*RECORDS FOR THIS EXERCISE:*
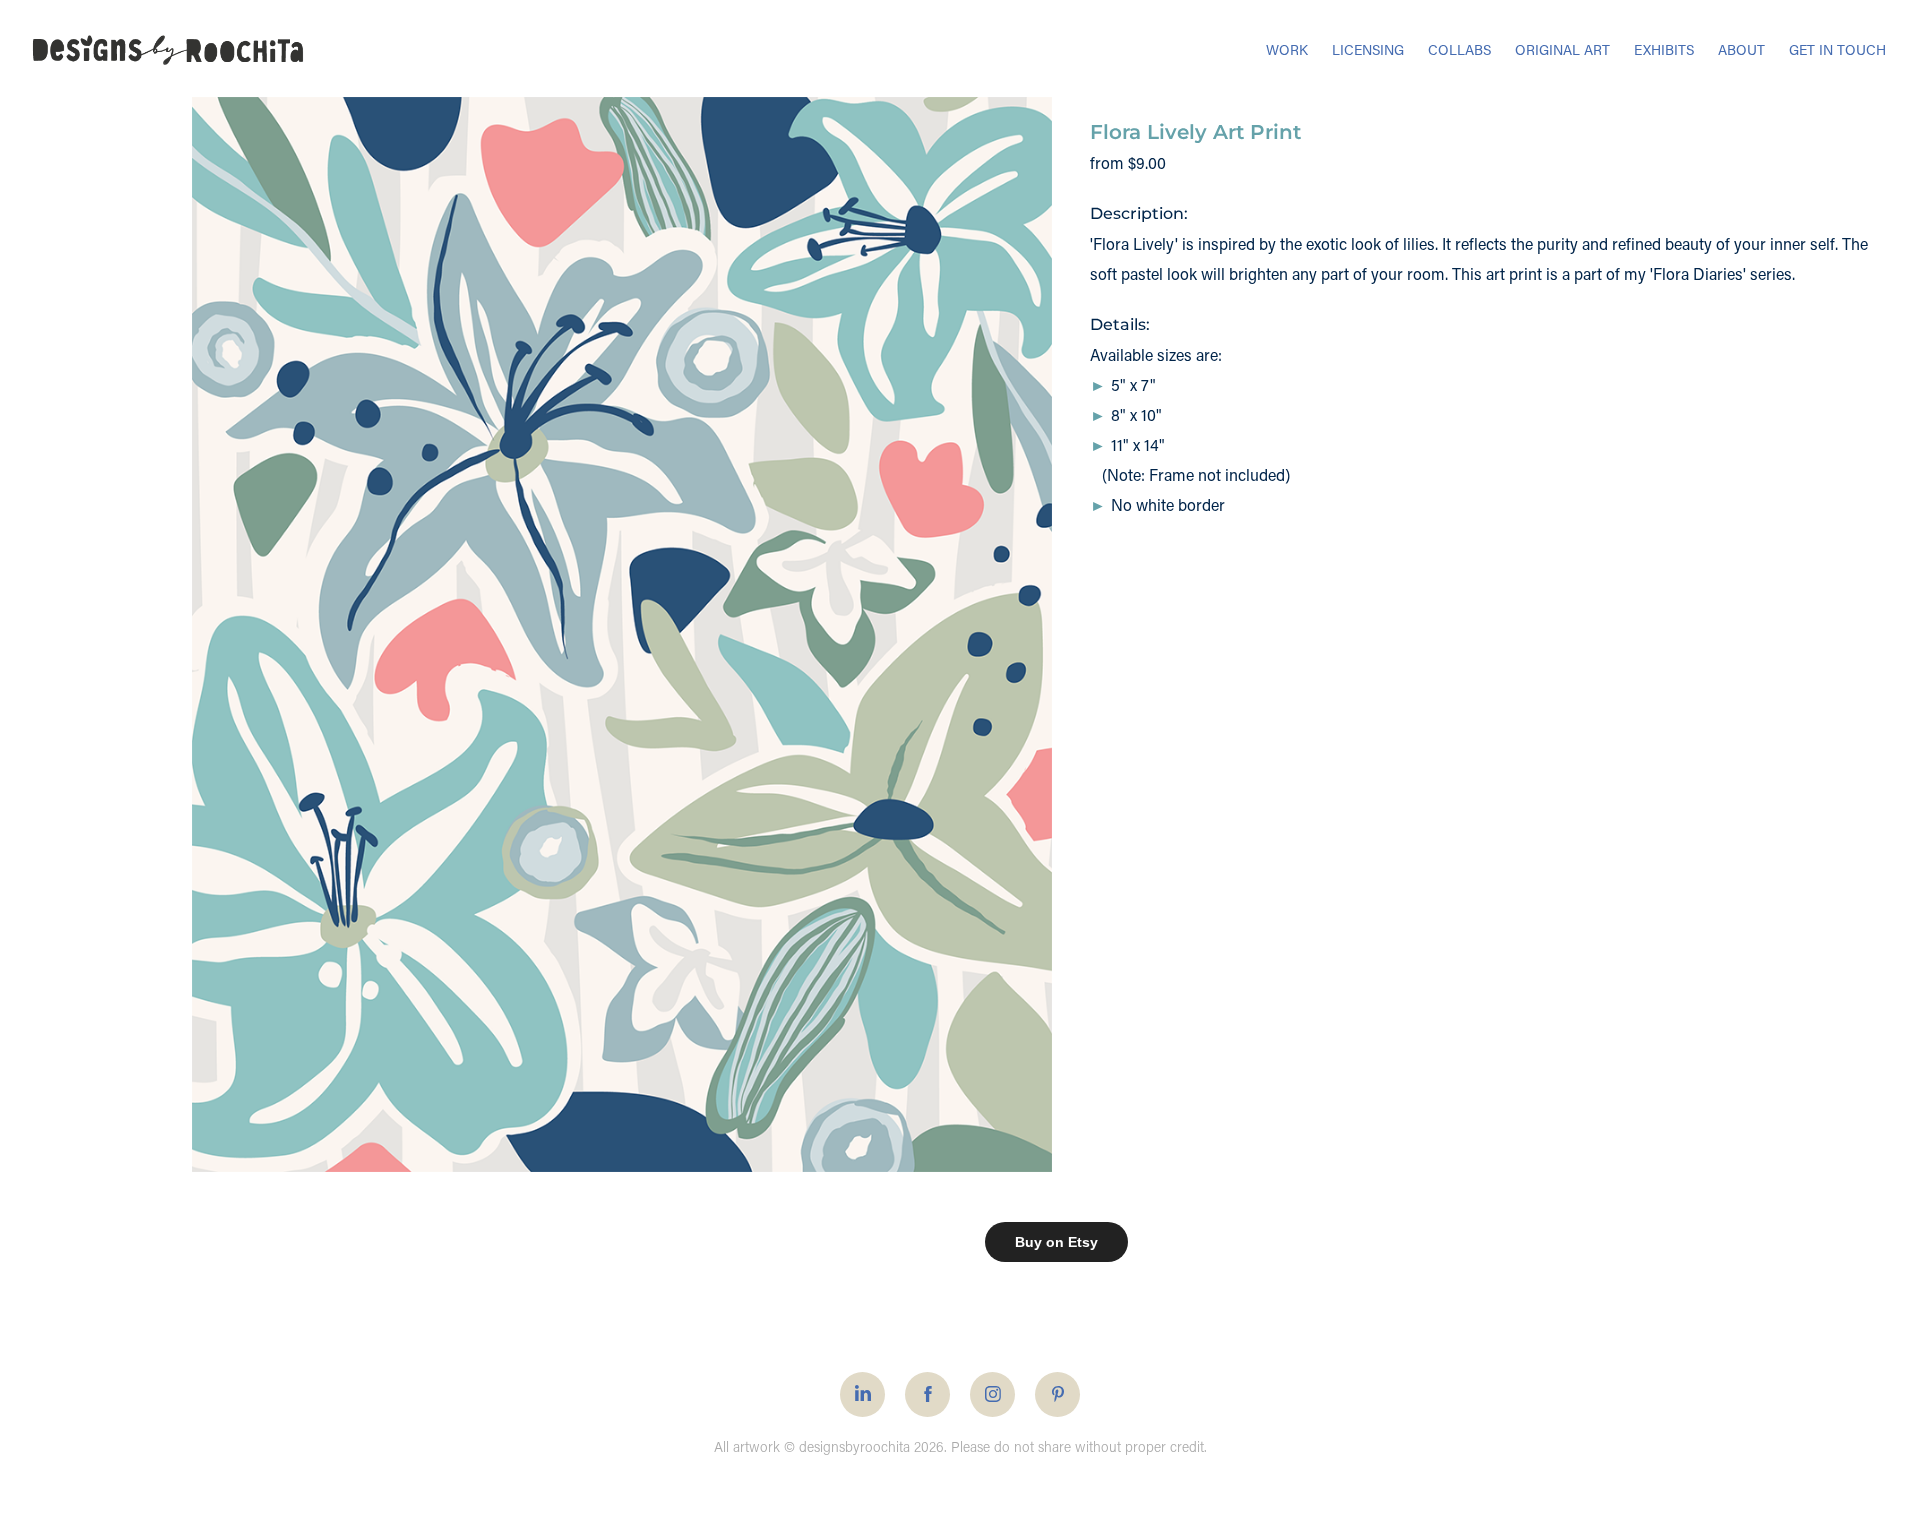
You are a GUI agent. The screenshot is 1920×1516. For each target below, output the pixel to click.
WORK (1287, 49)
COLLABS (1459, 49)
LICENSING (1368, 49)
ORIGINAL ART (1562, 49)
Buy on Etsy (1056, 1242)
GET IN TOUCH (1837, 49)
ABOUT (1741, 49)
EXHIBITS (1664, 49)
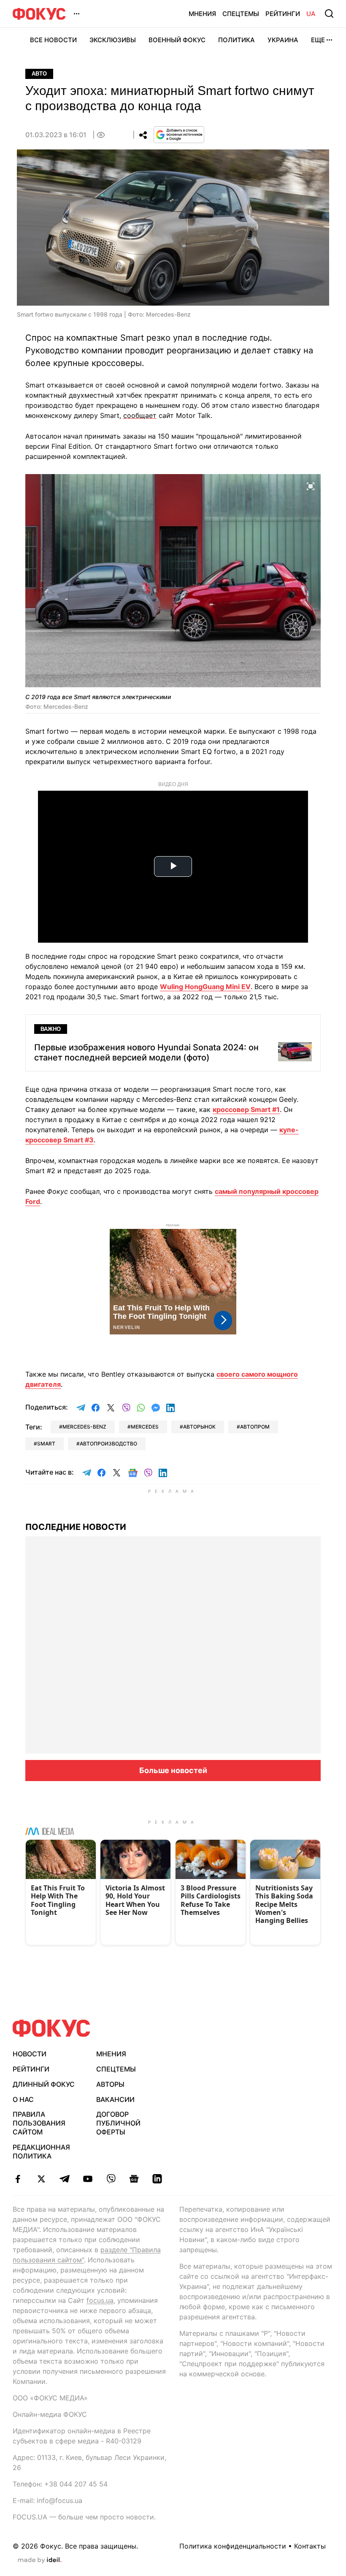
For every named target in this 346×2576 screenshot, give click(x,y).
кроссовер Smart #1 (246, 1109)
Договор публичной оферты (118, 2123)
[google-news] (133, 2179)
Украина (283, 40)
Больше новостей (173, 1770)
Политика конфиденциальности (232, 2546)
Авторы (110, 2084)
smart (46, 1443)
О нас (23, 2099)
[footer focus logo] (51, 2028)
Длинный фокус (44, 2084)
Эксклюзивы (112, 40)
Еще (318, 40)
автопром (255, 1427)
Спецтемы (240, 14)
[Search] (329, 13)
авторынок (199, 1427)
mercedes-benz (84, 1427)
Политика (236, 40)
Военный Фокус (177, 40)
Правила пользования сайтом (39, 2123)
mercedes (145, 1427)
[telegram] (64, 2179)
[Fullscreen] (310, 485)
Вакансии (115, 2099)
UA (311, 14)
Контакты (310, 2546)
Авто (39, 74)
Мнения (202, 14)
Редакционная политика (41, 2151)
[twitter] (41, 2179)
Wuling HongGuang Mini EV (205, 986)
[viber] (110, 2179)
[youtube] (87, 2179)
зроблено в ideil (40, 2560)
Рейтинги (282, 14)
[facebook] (17, 2179)
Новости (29, 2054)
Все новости (53, 40)
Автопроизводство (108, 1443)
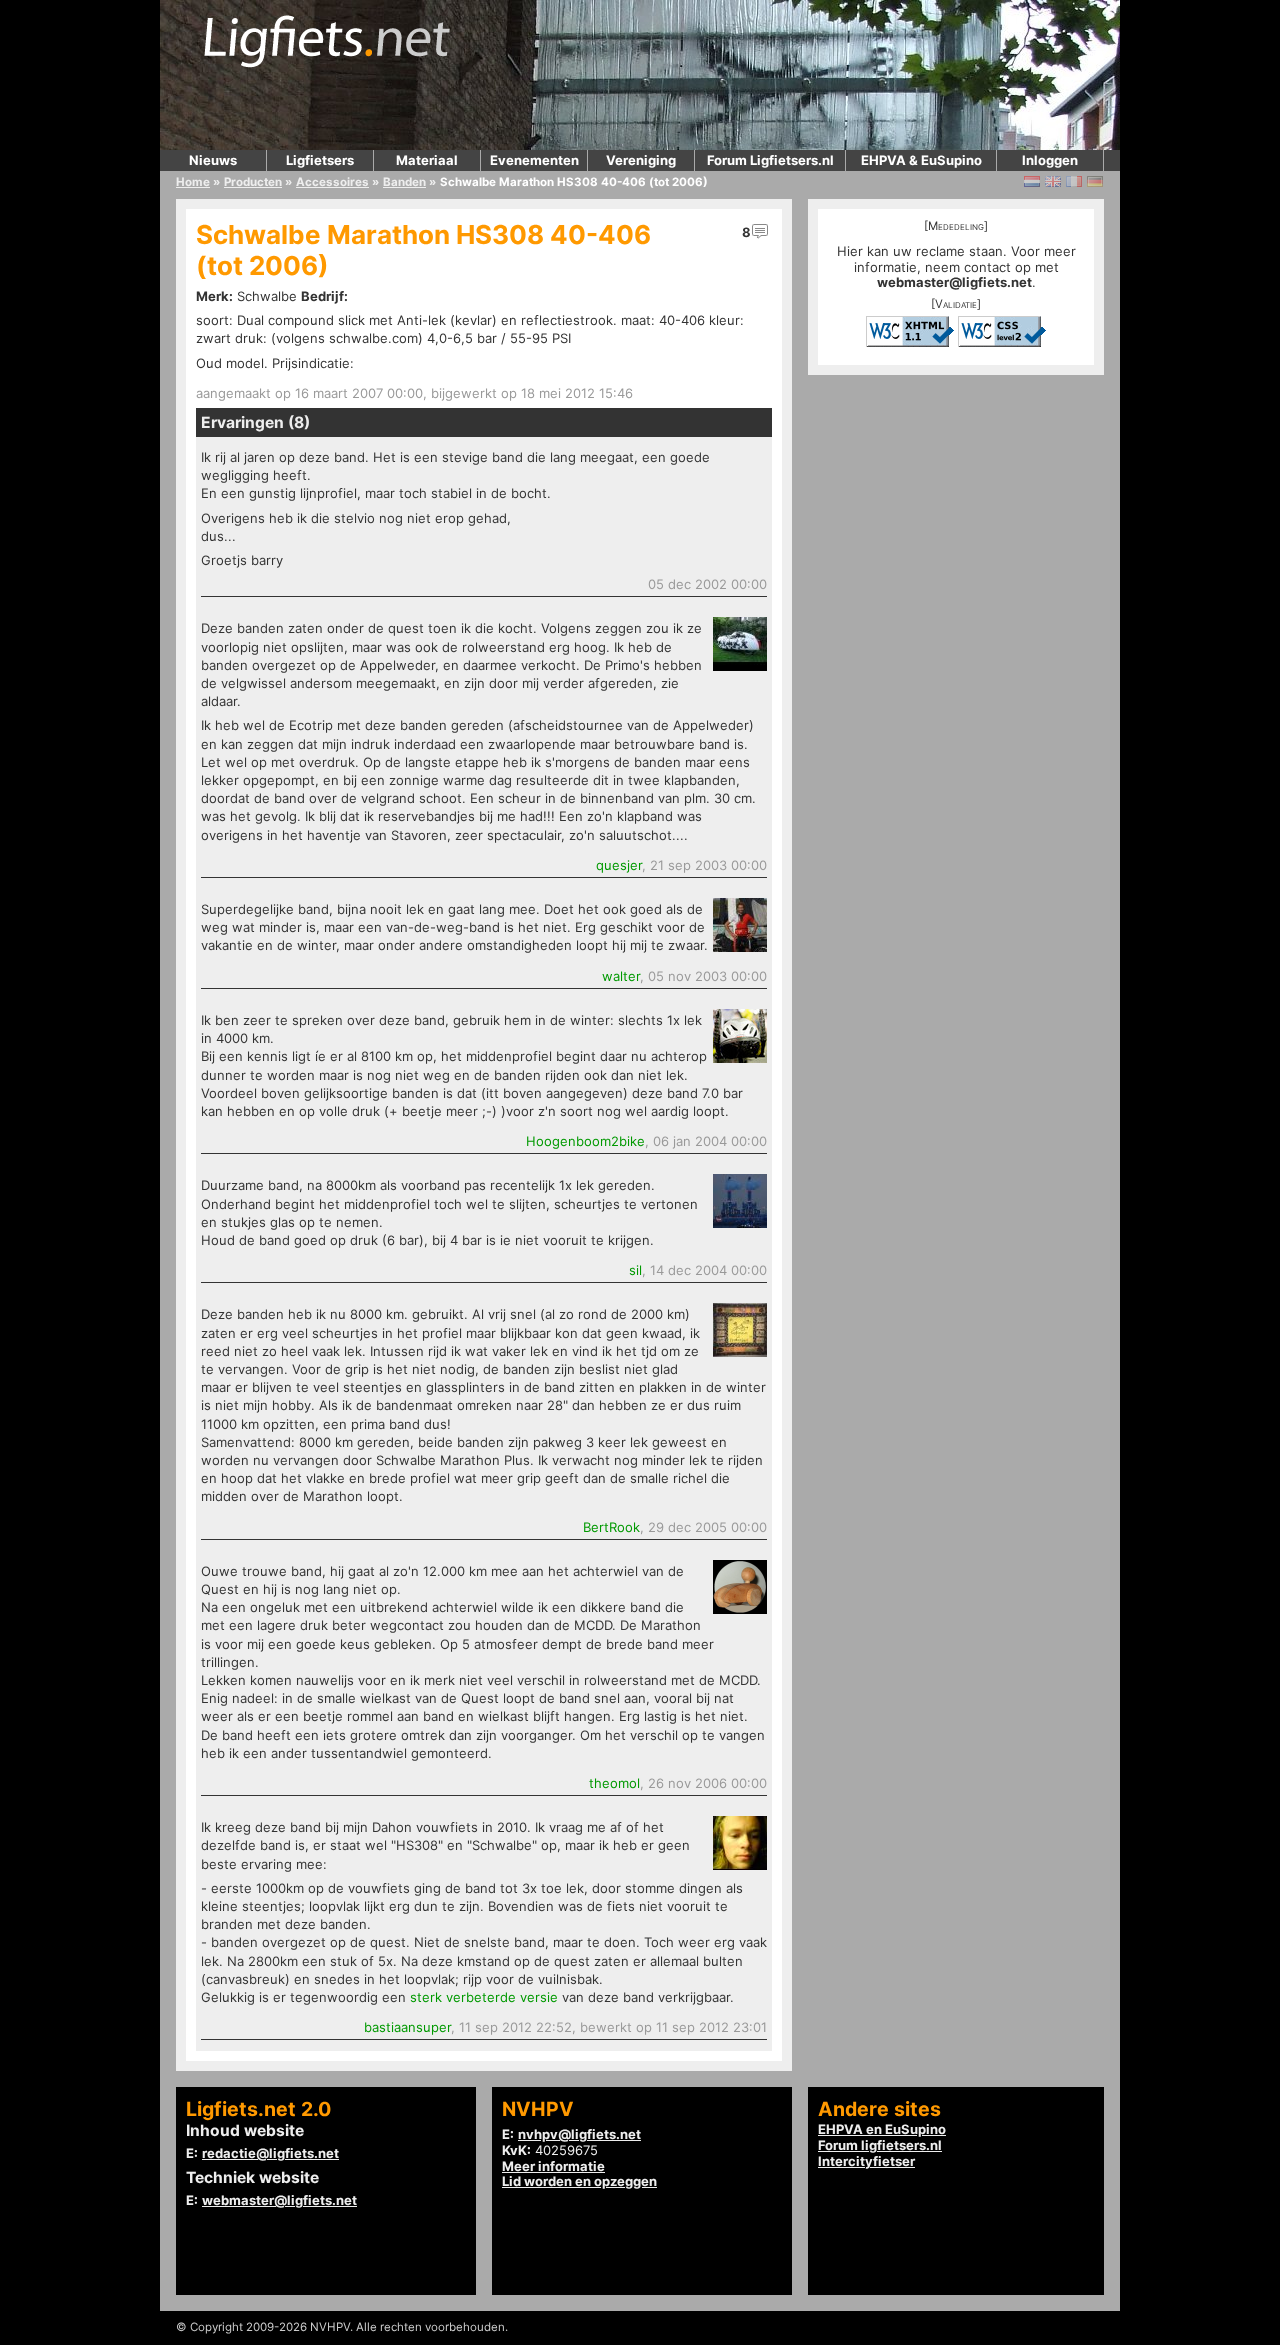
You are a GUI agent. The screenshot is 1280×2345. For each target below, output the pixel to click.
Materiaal (427, 160)
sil (635, 1270)
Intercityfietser (866, 2161)
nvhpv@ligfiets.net (579, 2134)
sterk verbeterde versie (484, 1997)
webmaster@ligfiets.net (954, 282)
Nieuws (213, 160)
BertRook (611, 1527)
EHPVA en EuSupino (882, 2129)
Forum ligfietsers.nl (880, 2145)
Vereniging (641, 160)
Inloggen (1050, 160)
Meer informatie (553, 2166)
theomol (614, 1783)
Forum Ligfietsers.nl (770, 160)
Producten (253, 182)
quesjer (619, 865)
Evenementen (534, 160)
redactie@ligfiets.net (270, 2153)
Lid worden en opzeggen (579, 2181)
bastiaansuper (407, 2027)
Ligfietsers (320, 160)
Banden (404, 182)
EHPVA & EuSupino (921, 160)
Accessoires (332, 182)
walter (621, 976)
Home (193, 182)
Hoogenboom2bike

*AIM OF THE TASK:* Look through the entries above for the word "agent". Copy every line where it shows up.

*RESPONSE TO THIS TASK:*
You are a GUI agent. The screenshot is 1920×1516. For each target below, output the pixel to click.
You are a GUI agent. The screenshot is 1280×2345. For each target below, output the pixel to click.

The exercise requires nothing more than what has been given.